Firewall Wizards mailing list archives

Re: Username password VS hardware token plus PIN


From: David Lang <david.lang () digitalinsight com>
Date: Fri, 25 Feb 2005 13:47:18 -0800 (PST)

On Thu, 24 Feb 2005, Marcus J. Ranum wrote:

David Lang wrote:
IIRC the vunerability of the ols SNK004 format tokens was that if you received enough challange/response pairs 
(potentially as few as two) you could brute-force the DES encryption key and duplicate the token.

At the time, brute-forcing DES was not considered an option
by most people.

at the time they were introduced it definantly was not an issue, nowdays it can be done, but is not trivial to do. my comment was in part a request for confirmation that the vunerability that was discovered with that type of token still required a couple brute force attacks against DES.

these tokens take a 6-8 digit challange, encrypt it with DES, and the user types in an 8 digit response (either 8 digits of decimal or 8 digits of hex)

in the old days the argument was that even if the attacker harvests challange-response pairs the fact that at most 32 bits of the 64 bit response is available would mean that the number of potential keys that could convert that challange to that response was too large to be searchable in a practical time.

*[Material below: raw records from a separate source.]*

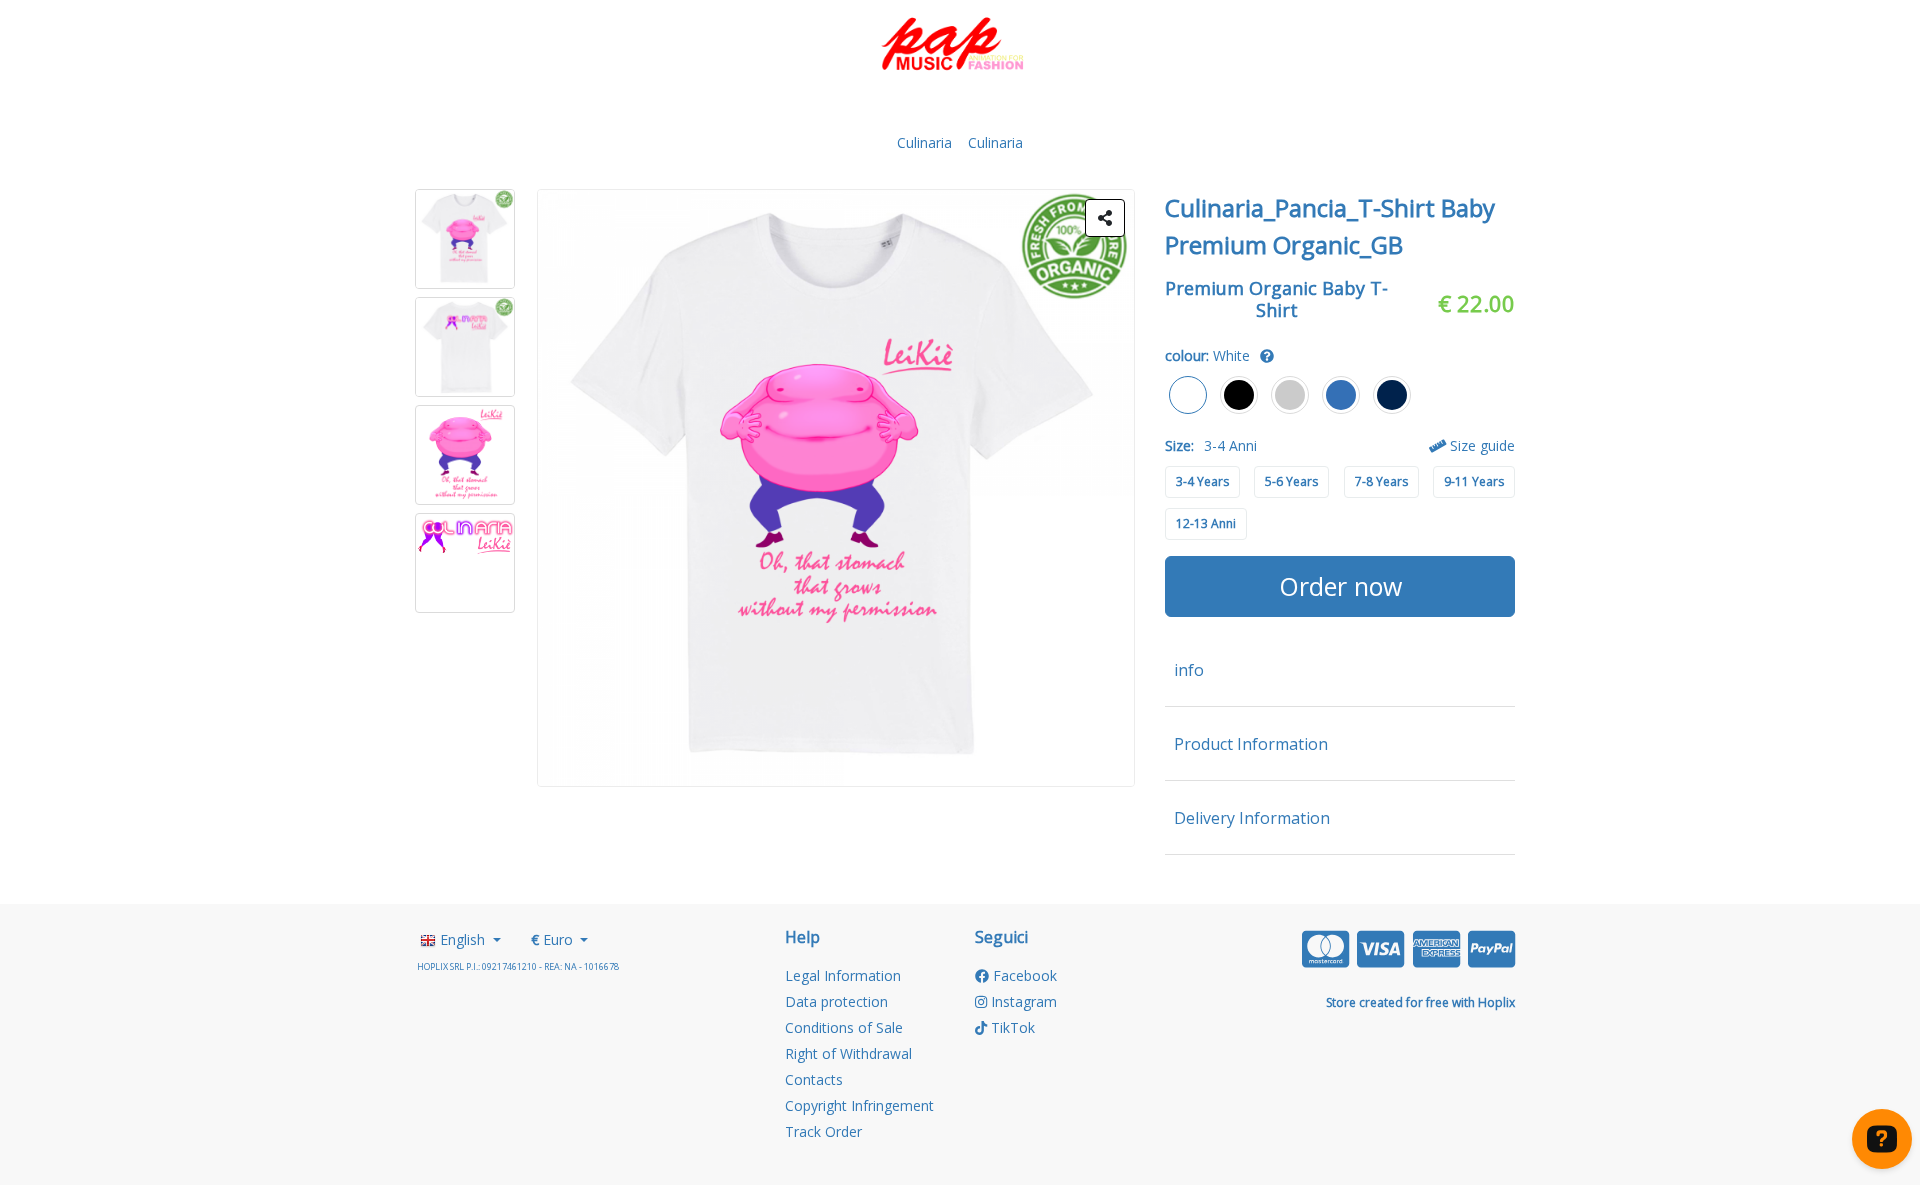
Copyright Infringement (859, 1105)
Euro (554, 939)
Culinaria (924, 142)
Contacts (814, 1079)
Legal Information (843, 975)
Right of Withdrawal (848, 1053)
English (462, 939)
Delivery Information (1252, 818)
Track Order (823, 1131)
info (1189, 670)
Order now (1340, 586)
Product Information (1251, 744)
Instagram (1022, 1001)
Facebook (1023, 975)
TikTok (1011, 1027)
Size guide (1480, 445)
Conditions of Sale (844, 1027)
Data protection (836, 1001)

my understanding of the 'fatal weakness' is that given the increase in the ability to crack DES (what is it now, a $1m cluster can average a day to crack a single message or something like that) and a couple challange-response pairs the attacker could enumerate two sets of possible keys

set 1. every key that could convert the first challange to the first response,

set 2. every key that could convert the second challange to the second response

and then look for every key that is in both sets, and in some cases this would result in a valid key with as few as two challange-response pairs


my comment above was intended to be that if this is the new attack procedure that 'makes these worthless' then I woudl say that it weakened them, but not nessasarily to the point of them being worthless. I wouldn't be as happy trusting them to secure cleartext communication over the Internet (or other area where the risk of the bad guy sniffing thngs is considered high), but if used in an otherwise encrypted session they still have significant value

so the first question is am I properly understanding the vunerability, the second question is how far off base does everyone consider me to be. :-)

personally I have never been happy with the idea of time-based tokens.

while I understand that in theory every machine has the same time, the reality is that ntp configuration gets botched and machines revert to their local clocks which then drift (and the clocks inside the tokens drift as well).

the solution seems to be that as long as the clock is 'close enough' the server will accept it. unfortunantly this 'close enough' now means that it's not a one-time key, but a key that can be used within a (hopefully narrow) window of time.

in a situation where you only have a single authentication server you can try to cope with this by having the server record how far off the token is and only allow a narrow drift from that for the enxt authentication.

however if a token is used infrequently (i.e. emergancy access that's tested once a year) the drift can still be substantial.

also if you need to have multiple authentication servers that aren't synced directly to each other where you want to use the same token (and frankly I would much rather deal with the administrative cost of putting the same token in 5 servers in 5 states then to have each of the users carry around 5 tokens and have to figure out the right one to use for this connection) you have to open up the time window again becouse they may not have used this particular authentication server in quite a while)

Add to this the issue of sending the pin along with the response rather then useing the pin to activate the token and it just makes me less happy with them.

David Lang

-- There are two ways of constructing a software design. One way is to make it so simple that there are obviously no deficiencies. And the other way is to make it so complicated that there are no obvious deficiencies.